When trying to interpret a failure, especially during a late night incident response process, it’s helpful to get a summary of how this failure affects users, written in plain English. Translating technical error messages into a more readable format is something that language models excel at, so you may want to try out our AI Impact Analysis tool. For this failure, the analysis looks pretty spot on: users can’t see a section labelled ‘bottom sellers’

a Checkly dashboard

AI Impact analysis is a beta feature, which you can switch on in your account settings.

a Checkly dashboard

While the AI explainer is helpful in figuring out the scope of the problem, to go further we really need the big guns: the full trace of this test session.

Pro tools: the full trace

How many times has a user reported a failure somewhere on your site, and you’ve wished they could send a full trace from their dev tools? In some support teams, asking for this browser trace is a common first step in the diagnosis process. For problems detected early with Checkly, the same detailed information is available as soon as you get an alert. Click the trace button to get the whole story.

a Checkly dashboard

The magic happens under the ‘trace’ button.

The full trace will load, let’s step through some of the information on the trace view:

a Checkly dashboard

  1. The test is broken down into components, and you can scroll through and see what had loaded as each test was happening.
  2. Screenshots of the page as loads and formats. You can check a screenshot for each assertion.
  3. The network tab that was so useful previously is available here.
  4. The console, errors, and log messages from the browser
  5. The Call tab which shows exactly how the current playwright call was interpreted. This is so interesting it deserves its own screenshot:

a Checkly dashboard

If you notice that the page took a second or two to fully load, and you’re worried it caused the expect.toBeVisible call to fail: probably not! Remember that Playwright’s auto-waiting ensures that the element will be found as soon as it loads, and your test won’t fail just because of a flash of unformatted content.

Conclusions

Effective incident diagnosis begins with understanding the patterns in your check failures before diving into detailed traces. Starting with the video replay is natural, as it provides immediate visual context, but the real answers often lie in the network logs, console errors, and full traces.

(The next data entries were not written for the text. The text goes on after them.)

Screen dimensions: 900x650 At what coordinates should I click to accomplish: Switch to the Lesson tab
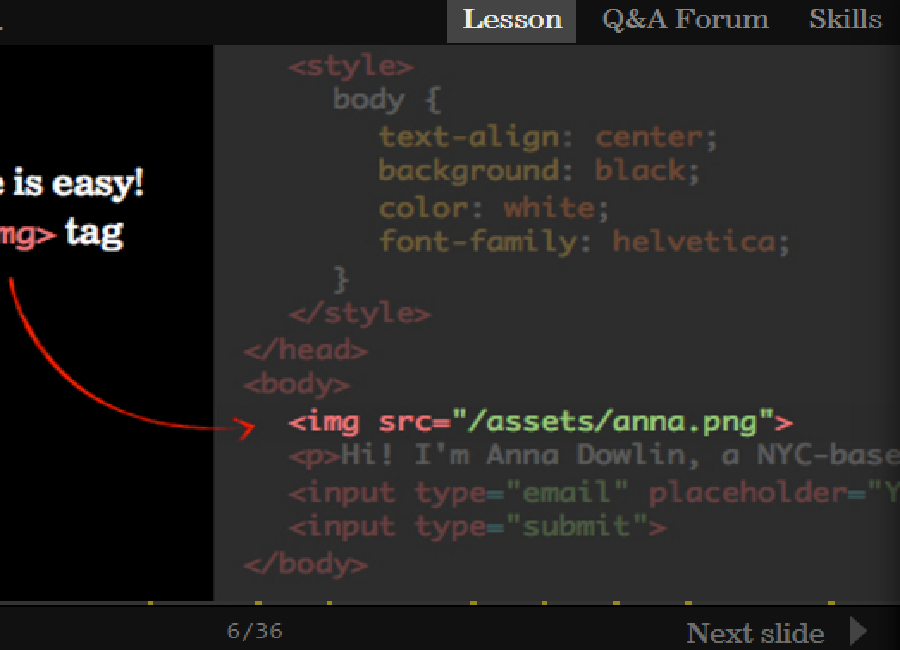[512, 20]
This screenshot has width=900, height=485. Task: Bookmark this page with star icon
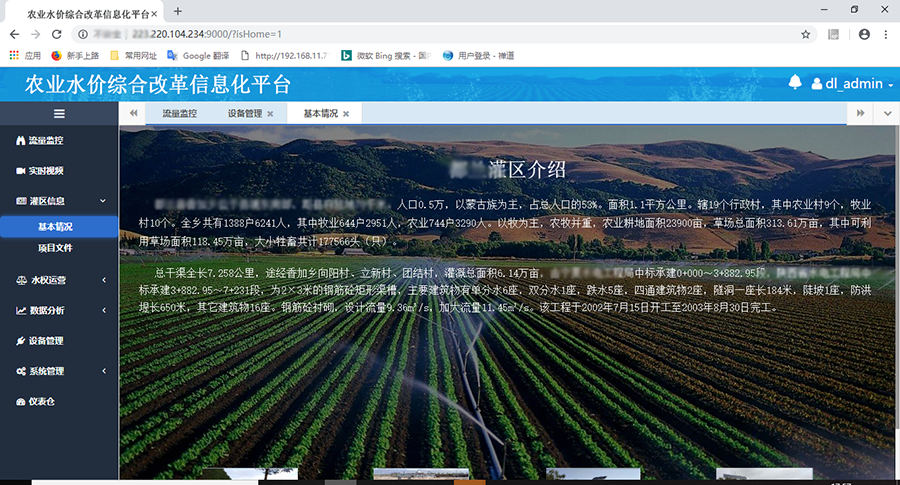click(805, 34)
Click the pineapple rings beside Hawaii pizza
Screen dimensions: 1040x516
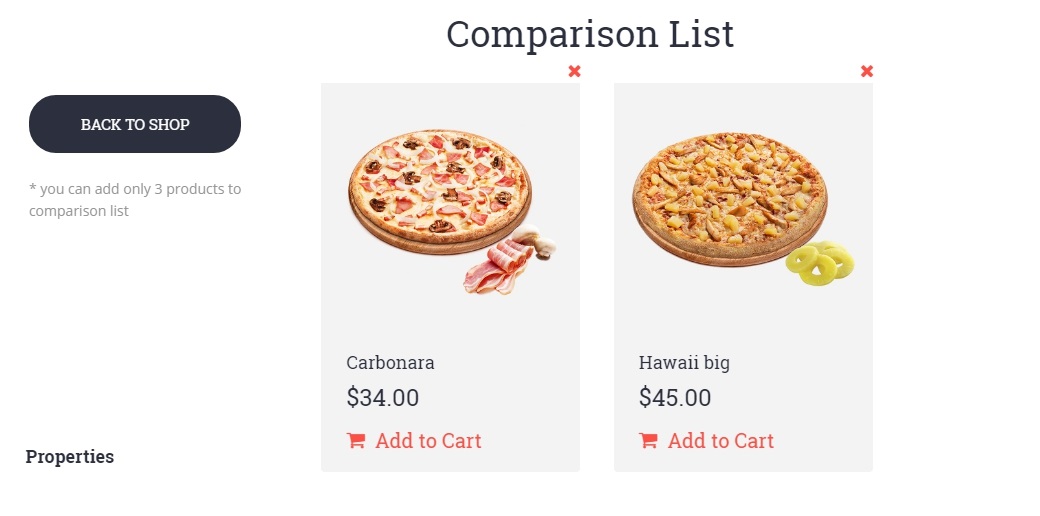pos(821,264)
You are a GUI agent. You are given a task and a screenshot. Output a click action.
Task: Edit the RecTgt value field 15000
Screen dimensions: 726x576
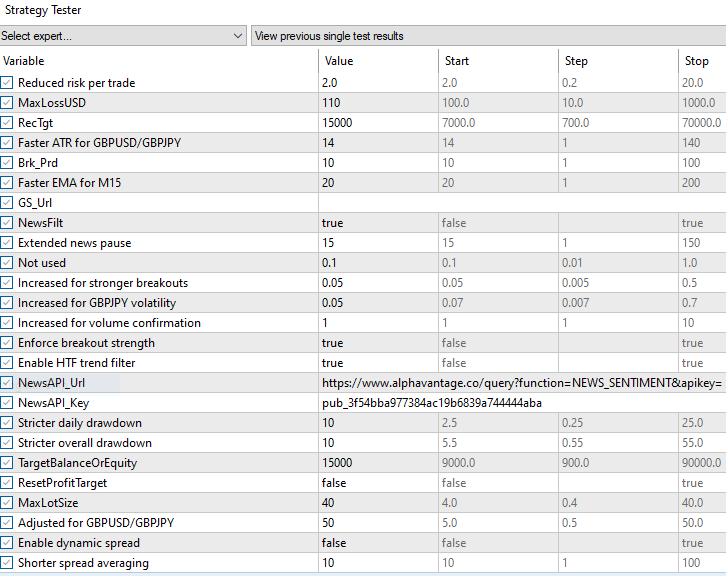coord(376,123)
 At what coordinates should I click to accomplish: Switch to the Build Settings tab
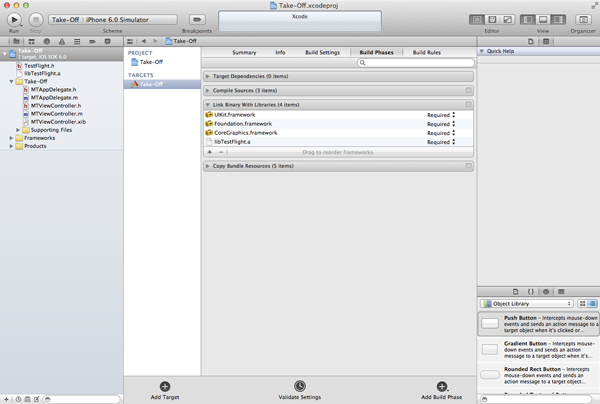pyautogui.click(x=323, y=52)
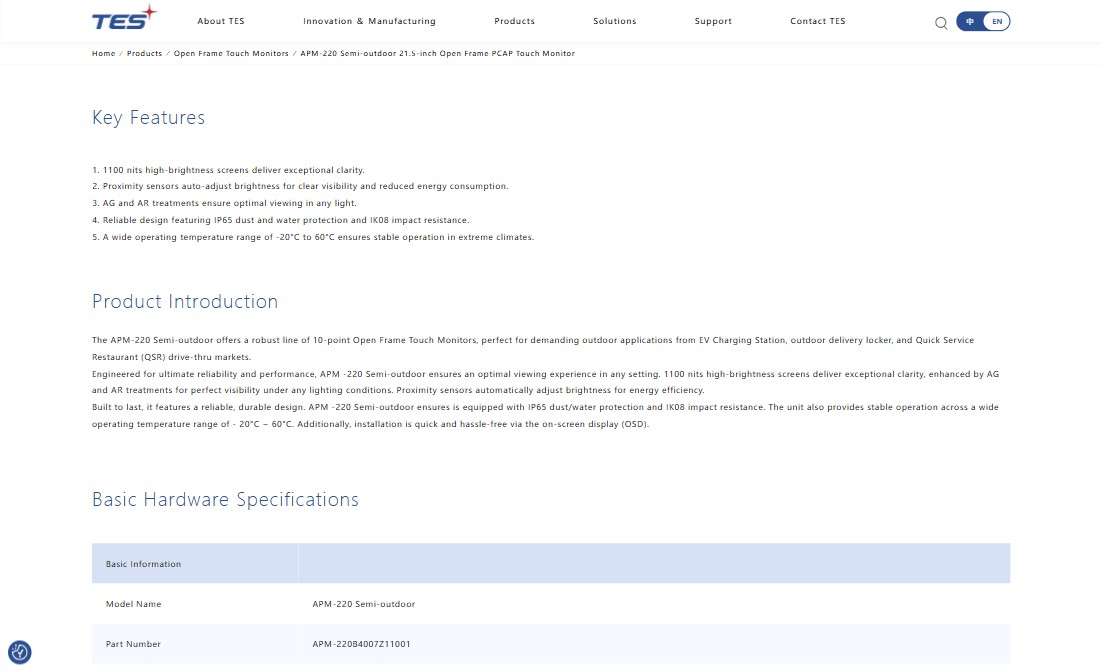Click the Product Introduction heading

185,302
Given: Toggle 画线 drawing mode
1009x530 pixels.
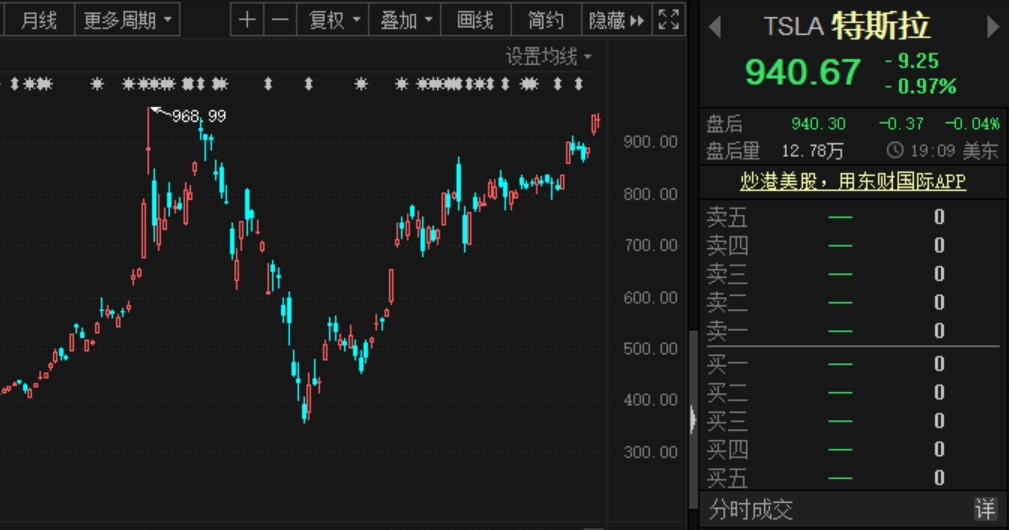Looking at the screenshot, I should pos(475,19).
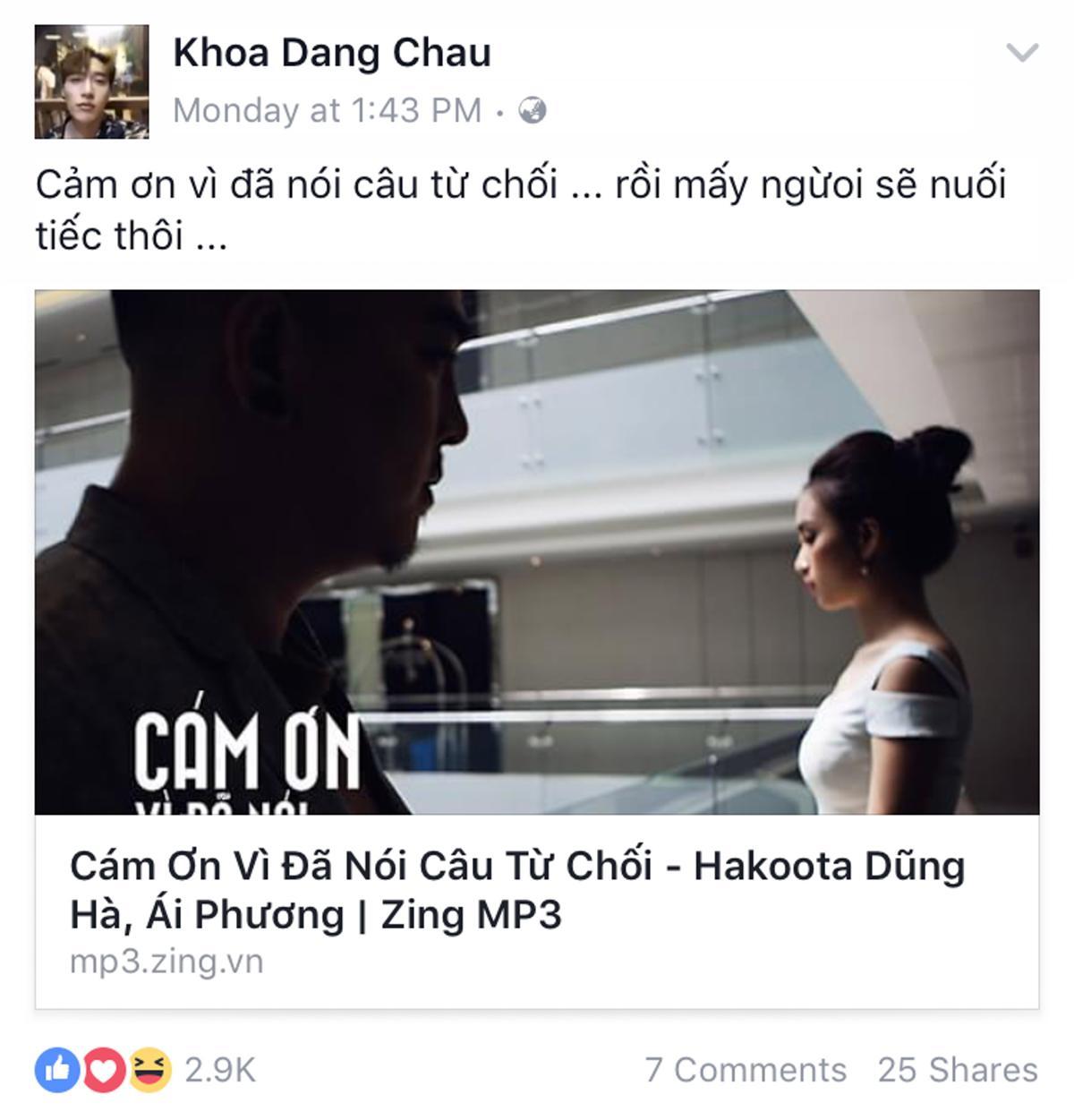Click the post caption text

pyautogui.click(x=521, y=210)
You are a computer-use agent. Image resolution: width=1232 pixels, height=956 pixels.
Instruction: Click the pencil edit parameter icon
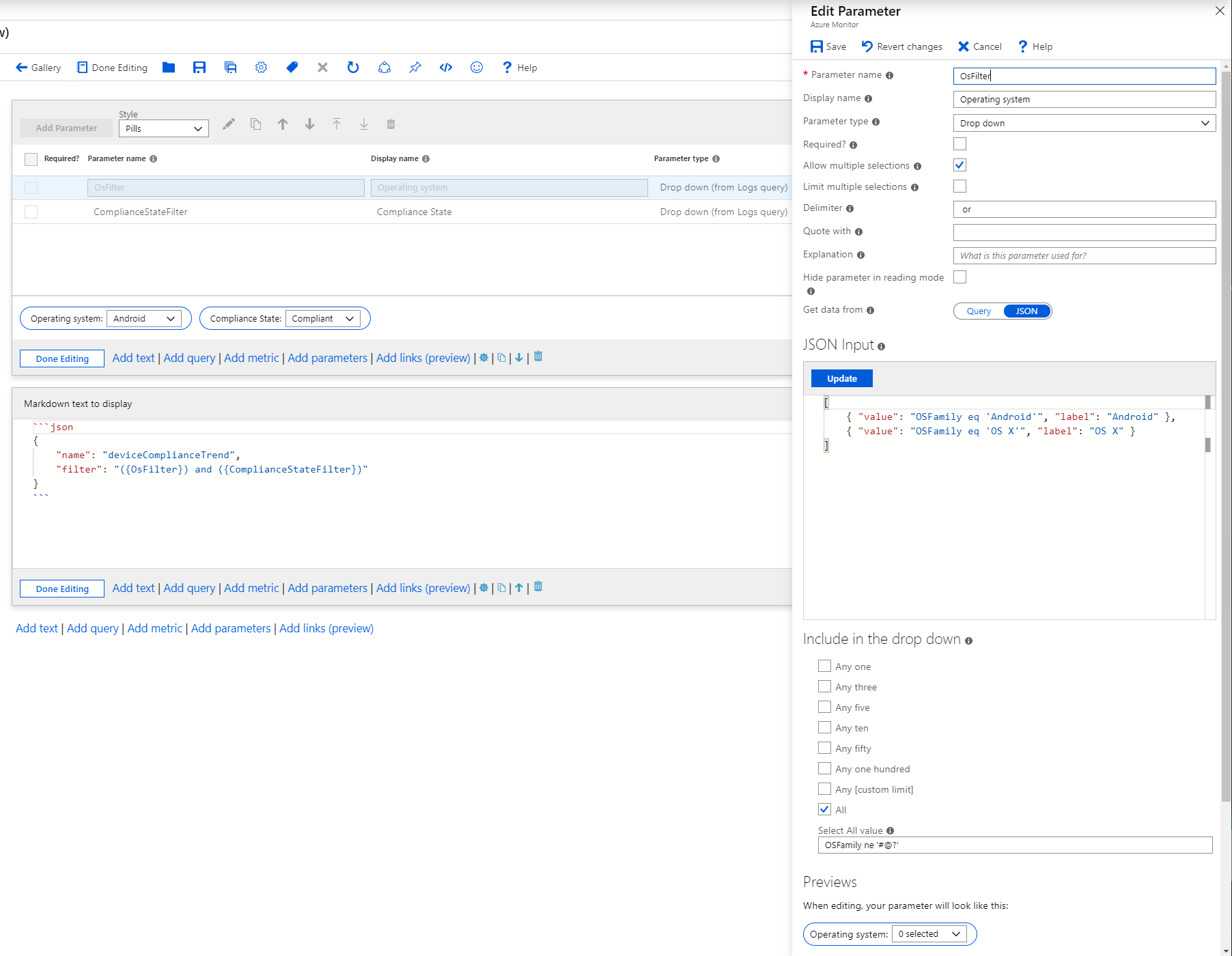[x=229, y=124]
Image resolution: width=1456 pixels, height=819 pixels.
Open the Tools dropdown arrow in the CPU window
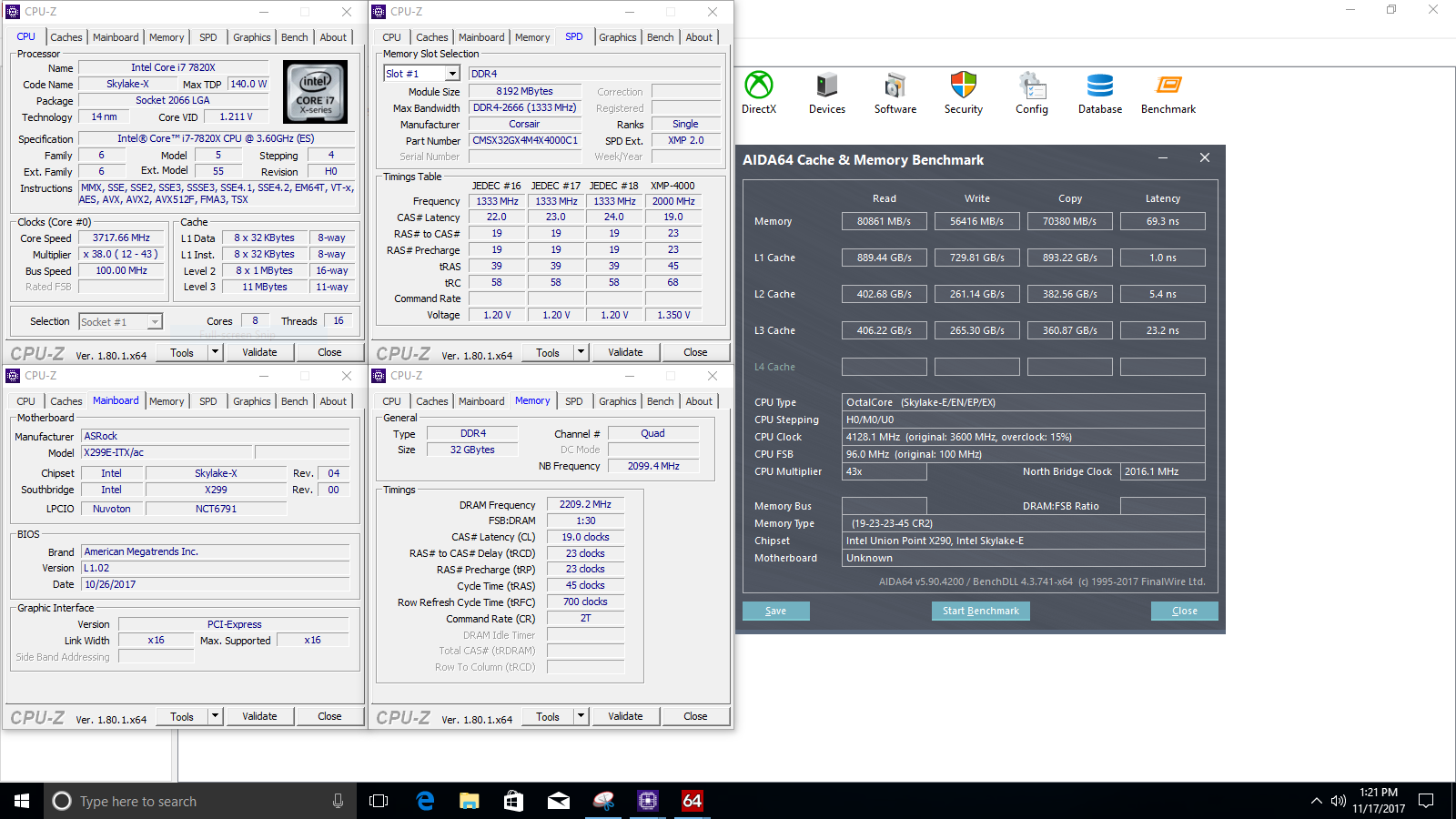[x=216, y=352]
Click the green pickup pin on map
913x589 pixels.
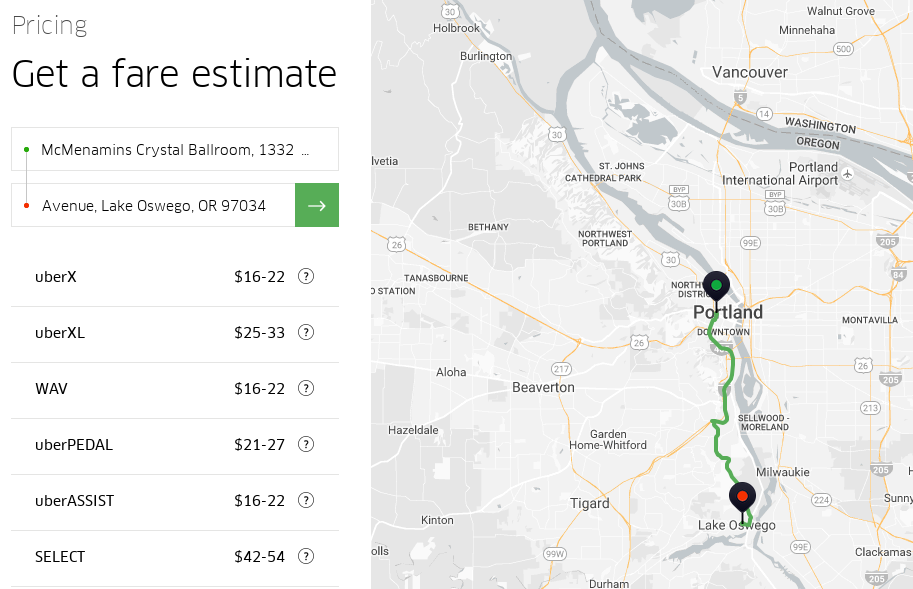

Ultimately, Checkly equips you with the data needed to move from alert to resolution efficiently. By combining pattern recognition with detailed trace analysis, you can diagnose issues faster, reduce downtime, and maintain a seamless user experience. For further optimization, explore fine-tuning check frequencies and retry strategies to minimize detection time—because the sooner you find the problem, the sooner you can fix it.